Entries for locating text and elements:

━━━━━━━━━━━━━━━━━━━━

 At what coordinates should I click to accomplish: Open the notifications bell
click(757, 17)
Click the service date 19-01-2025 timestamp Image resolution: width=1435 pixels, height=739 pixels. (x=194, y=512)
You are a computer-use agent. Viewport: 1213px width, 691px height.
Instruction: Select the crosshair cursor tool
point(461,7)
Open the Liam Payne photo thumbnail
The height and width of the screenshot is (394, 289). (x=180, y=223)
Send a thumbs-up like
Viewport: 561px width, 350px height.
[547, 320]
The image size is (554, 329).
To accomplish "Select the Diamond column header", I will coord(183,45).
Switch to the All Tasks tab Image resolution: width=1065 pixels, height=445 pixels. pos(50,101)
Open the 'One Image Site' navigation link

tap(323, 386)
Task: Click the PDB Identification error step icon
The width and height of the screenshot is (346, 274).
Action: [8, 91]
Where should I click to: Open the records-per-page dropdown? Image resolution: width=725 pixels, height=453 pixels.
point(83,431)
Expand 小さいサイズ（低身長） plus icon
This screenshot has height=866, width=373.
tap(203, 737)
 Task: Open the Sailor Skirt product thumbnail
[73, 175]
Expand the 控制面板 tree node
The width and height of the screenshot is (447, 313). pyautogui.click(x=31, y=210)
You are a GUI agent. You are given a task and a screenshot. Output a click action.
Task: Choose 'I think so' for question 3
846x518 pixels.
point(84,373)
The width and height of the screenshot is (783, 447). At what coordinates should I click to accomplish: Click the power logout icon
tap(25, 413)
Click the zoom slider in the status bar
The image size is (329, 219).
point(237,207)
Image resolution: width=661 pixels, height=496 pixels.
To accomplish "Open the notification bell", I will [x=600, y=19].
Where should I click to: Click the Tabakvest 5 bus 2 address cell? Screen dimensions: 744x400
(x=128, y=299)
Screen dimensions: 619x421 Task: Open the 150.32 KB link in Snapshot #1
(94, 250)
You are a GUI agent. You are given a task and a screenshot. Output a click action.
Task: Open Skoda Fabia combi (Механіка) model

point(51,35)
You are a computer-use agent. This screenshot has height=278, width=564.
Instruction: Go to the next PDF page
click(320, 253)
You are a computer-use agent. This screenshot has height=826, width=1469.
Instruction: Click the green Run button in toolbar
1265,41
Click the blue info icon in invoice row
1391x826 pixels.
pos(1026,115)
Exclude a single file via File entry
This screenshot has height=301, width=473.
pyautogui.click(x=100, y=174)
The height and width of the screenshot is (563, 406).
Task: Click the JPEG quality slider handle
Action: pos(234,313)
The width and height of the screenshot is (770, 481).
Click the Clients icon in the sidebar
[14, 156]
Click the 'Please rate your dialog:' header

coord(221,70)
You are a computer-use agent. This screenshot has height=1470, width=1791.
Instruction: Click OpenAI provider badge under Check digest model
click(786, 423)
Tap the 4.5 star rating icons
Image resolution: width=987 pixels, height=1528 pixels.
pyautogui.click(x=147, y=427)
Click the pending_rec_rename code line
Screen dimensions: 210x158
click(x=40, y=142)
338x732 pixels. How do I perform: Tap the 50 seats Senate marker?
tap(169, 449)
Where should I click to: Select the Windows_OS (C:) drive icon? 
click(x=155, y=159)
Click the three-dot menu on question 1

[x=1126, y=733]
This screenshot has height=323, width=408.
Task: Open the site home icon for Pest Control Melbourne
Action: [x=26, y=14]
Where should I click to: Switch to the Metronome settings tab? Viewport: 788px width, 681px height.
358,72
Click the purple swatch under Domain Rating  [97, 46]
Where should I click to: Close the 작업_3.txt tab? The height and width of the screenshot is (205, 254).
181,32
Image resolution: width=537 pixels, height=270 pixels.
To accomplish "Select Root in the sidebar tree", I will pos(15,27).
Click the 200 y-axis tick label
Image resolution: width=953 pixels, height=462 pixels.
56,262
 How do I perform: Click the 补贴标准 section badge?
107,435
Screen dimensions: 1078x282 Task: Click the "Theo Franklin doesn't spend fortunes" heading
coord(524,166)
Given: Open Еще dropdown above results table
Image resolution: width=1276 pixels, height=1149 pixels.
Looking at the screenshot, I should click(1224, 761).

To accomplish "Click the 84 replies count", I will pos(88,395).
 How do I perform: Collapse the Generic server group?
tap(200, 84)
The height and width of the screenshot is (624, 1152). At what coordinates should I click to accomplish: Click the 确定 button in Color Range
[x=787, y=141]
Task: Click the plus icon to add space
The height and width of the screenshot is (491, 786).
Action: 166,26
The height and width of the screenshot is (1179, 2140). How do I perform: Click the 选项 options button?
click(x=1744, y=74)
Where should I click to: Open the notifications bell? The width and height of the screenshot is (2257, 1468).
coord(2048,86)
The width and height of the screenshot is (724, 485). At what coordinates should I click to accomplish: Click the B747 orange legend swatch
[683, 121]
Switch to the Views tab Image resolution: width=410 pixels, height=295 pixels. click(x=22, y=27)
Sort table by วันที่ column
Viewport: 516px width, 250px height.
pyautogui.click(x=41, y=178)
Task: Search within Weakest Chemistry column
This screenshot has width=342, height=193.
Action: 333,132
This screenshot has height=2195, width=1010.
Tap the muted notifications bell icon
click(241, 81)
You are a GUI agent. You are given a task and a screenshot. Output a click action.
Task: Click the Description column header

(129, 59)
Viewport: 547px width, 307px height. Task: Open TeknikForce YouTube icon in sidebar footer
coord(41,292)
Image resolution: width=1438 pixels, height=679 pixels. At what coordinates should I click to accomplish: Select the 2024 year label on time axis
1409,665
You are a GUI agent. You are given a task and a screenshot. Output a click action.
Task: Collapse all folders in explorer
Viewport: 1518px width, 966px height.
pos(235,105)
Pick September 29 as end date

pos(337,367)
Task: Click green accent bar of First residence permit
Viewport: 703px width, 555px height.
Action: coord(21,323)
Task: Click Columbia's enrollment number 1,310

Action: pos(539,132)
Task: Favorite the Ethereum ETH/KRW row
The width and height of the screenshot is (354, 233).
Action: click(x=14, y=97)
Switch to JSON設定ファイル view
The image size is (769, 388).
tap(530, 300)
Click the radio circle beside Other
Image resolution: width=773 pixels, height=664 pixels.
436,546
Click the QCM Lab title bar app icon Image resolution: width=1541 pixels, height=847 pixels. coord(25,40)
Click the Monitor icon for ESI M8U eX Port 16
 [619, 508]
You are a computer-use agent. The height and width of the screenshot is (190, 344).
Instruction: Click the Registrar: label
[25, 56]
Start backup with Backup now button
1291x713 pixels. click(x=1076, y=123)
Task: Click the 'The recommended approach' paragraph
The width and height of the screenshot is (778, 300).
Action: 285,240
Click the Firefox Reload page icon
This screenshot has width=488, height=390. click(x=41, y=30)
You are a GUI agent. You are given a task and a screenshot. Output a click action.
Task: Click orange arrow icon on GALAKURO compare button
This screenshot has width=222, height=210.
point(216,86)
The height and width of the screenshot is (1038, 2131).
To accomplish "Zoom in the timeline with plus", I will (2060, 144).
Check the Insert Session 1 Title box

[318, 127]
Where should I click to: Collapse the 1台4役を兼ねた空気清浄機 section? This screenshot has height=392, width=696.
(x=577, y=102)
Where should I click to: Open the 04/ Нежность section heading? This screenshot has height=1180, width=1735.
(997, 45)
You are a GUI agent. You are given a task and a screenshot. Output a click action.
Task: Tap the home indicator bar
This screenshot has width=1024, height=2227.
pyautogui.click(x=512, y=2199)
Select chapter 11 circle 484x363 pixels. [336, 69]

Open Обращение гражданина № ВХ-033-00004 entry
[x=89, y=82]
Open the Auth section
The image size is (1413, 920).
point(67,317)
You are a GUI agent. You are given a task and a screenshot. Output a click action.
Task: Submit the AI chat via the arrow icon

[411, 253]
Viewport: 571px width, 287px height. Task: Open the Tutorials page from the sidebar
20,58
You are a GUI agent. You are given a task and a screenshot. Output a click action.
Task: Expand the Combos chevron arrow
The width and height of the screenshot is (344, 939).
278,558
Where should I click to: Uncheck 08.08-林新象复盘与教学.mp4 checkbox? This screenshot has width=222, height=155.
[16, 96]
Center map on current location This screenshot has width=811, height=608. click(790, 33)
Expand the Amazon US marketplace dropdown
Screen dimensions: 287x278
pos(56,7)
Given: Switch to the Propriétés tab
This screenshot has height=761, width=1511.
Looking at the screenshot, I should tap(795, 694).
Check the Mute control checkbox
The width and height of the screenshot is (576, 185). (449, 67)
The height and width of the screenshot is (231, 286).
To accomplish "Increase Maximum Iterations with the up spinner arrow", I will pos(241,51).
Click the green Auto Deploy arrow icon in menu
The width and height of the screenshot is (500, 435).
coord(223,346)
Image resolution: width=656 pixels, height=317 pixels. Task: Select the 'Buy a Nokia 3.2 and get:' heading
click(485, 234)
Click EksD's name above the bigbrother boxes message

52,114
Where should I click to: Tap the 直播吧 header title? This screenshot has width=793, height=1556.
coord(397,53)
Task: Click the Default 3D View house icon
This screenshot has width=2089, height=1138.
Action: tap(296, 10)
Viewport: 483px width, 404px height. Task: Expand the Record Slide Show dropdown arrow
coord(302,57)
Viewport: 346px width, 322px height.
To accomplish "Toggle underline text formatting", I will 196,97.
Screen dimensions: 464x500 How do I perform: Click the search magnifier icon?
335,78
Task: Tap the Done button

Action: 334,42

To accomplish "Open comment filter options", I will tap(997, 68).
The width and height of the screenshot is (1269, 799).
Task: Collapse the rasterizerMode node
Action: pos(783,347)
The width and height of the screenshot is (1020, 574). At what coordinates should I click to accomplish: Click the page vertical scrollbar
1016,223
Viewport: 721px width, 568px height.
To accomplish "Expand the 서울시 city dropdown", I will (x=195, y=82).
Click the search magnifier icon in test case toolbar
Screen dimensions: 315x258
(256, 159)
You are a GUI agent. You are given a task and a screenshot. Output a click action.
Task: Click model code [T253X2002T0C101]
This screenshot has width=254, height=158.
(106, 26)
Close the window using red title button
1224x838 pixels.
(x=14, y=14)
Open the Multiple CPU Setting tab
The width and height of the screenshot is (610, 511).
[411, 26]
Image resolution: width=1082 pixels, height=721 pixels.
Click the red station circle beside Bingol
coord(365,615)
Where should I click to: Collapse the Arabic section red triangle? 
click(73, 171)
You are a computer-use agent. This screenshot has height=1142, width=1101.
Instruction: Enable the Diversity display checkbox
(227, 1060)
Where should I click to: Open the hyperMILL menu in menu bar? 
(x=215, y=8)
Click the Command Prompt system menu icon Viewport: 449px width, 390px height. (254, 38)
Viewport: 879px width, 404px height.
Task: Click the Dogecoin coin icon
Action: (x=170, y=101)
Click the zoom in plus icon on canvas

━━━━━━━━━━━━━━━━━━━━

* **DIRECTIVE**:
Copy out the lines of the listing above verbatim, starting with the line containing "has height=1470, width=1791." and continuing through the line containing "Click the purple".

* **RESULT FOR THIS TASK**:
You are a computer-use agent. This screenshot has height=1470, width=1791.
Instruction: Click OpenAI provider badge under Check digest model
click(786, 423)
Tap the 4.5 star rating icons
Image resolution: width=987 pixels, height=1528 pixels.
pyautogui.click(x=147, y=427)
Click the pending_rec_rename code line
Screen dimensions: 210x158
click(x=40, y=142)
338x732 pixels. How do I perform: Tap the 50 seats Senate marker?
tap(169, 449)
Where should I click to: Select the Windows_OS (C:) drive icon? 
click(x=155, y=159)
Click the three-dot menu on question 1

[x=1126, y=733]
This screenshot has height=323, width=408.
Task: Open the site home icon for Pest Control Melbourne
Action: [x=26, y=14]
Where should I click to: Switch to the Metronome settings tab? Viewport: 788px width, 681px height.
358,72
Click the purple swatch under Domain Rating  [97, 46]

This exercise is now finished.